La qualité des inspections a dégringolé
Au fil des années, j'ai vu la qualité des inspections diminuer précipitamment. Les seuls qui en ont bénéficié sont : 1) les avocats qui font maintenant une multitude de réclamations pour vices cachés (des avocats ont d'ailleurs rédigé la déréglementation); 2) les courtiers en immeubles qui recommandent des inspecteurs, les plus incompétents possible, car ils ont besoin que la vente se concrétise pour gagner leur vie par le biais de leurs commissions. Il y a des territoires américains, par exemple la ville de Boston, où les courtiers ne sont pas autorisés à recommander des inspecteurs, parce qu'il s'agit d'un conflit d'intérêts évident; 3) les constructeurs et rénovateurs, parce que cette attitude de laisser-faire prévaut également au niveau des services municipaux de délivrance de permis, dont la principale préoccupation semble être l'esthétique extérieure d'un bâtiment — afin de préserver le patrimoine local, etc. — plutôt que de faire respecter la réglementation en matière de santé et de sécurité. À ma connaissance, le Québec est le seul territoire où les municipalités permettent l'occupation d'un bâtiment résidentiel neuf sur la seule base d'une visite d'un inspecteur municipal de prévention des incendies et sans certificat d'achèvement signé par un architecte ou un ingénieur impliqué dans le dossier.
Mais les temps sont durs et les maisons plus chères que jamais. Ne gaspillez pas votre argent sur une inspection préachat superficielle. Soyez conscients de ce que vous achetez et de ce que cela pourrait coûter pour rendre la maison saine et sécuritaire selon les normes actuelles et non celles qui prévalaient autrefois.

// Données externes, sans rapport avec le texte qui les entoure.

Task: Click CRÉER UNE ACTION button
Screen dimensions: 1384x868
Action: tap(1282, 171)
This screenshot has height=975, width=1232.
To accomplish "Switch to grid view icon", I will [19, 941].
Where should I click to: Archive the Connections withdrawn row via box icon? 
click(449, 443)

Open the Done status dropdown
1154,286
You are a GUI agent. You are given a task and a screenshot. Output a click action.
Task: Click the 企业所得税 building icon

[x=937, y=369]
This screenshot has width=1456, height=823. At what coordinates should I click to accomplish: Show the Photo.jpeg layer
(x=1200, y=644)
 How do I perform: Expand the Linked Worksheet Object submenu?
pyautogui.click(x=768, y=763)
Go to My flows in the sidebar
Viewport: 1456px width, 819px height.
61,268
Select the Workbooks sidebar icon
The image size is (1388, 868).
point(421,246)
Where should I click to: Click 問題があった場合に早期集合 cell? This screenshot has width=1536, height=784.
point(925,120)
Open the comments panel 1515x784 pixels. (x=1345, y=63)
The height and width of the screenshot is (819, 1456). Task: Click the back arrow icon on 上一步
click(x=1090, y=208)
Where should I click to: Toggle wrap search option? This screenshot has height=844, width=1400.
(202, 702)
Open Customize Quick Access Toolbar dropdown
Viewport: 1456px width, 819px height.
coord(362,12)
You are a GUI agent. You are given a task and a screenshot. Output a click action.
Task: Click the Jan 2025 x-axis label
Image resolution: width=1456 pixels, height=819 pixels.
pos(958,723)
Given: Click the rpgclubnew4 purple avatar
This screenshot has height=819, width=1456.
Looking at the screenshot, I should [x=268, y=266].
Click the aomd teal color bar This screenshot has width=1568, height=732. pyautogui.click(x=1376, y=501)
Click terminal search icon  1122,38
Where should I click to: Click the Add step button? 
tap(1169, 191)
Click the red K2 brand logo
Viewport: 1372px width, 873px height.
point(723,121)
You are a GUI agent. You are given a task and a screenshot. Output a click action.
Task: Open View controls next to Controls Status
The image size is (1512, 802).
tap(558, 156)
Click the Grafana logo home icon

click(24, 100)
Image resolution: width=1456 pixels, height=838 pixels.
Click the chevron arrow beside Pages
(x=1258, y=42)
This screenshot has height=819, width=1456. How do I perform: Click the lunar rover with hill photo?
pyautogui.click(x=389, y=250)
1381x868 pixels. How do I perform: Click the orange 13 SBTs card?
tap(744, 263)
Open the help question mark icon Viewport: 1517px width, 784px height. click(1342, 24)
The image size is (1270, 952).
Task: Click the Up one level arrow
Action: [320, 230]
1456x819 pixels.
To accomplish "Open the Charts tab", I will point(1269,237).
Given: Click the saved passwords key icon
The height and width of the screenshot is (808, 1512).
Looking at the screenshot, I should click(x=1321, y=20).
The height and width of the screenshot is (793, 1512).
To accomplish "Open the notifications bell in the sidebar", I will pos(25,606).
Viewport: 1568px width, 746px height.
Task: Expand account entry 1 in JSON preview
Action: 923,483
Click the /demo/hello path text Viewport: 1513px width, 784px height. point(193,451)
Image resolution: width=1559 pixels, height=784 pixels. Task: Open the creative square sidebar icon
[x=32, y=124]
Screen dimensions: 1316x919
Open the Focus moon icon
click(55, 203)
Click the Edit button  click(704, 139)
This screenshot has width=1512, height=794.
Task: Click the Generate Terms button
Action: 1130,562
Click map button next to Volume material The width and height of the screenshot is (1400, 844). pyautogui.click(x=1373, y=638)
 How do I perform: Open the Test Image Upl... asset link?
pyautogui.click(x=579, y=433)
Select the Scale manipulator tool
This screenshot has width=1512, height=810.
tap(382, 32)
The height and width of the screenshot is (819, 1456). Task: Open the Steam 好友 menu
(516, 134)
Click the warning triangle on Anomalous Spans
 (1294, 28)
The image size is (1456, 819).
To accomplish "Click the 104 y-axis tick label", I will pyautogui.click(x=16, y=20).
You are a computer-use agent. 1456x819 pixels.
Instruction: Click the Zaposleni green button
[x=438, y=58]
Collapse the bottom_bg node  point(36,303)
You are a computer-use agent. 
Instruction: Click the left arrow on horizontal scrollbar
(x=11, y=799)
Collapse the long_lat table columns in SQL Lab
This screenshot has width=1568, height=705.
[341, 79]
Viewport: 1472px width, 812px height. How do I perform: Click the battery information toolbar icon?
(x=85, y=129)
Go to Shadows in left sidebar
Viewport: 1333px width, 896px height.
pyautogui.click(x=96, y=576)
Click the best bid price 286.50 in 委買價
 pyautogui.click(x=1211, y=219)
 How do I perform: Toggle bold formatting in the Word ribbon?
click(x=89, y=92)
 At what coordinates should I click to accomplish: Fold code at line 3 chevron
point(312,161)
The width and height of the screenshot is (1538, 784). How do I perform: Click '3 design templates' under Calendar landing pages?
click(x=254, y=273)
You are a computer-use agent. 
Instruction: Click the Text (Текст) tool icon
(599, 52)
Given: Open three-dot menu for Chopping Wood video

Le tarif pour une inspection préachat représente une somme dérisoire de 500 $ à 600 $ pour ceux qui travaillent avec les types de décharges légales et des listes de contrôle informatisées promues par l'Association des inspecteurs en bâtiments du Québec (AIBQ). Ce n'est jamais devenu une profession reconnue par le gouvernement et seuls les courtiers en immeubles perçoivent les membres de l'AIBQ comme des « inspecteurs certifiés », comme si cela avait une certaine base juridique.
Voilà le résultat de la déréglementation : n'importe qui a le droit de faire une inspection de bâtiment. Être appelé « tueur de vente » (deal breaker) comme moi devrait être considéré comme un honneur! Il faut le même genre d'intégrité qui motive un dénonciateur risquant de subir les conséquences d'avoir révélé toute pratique douteuse.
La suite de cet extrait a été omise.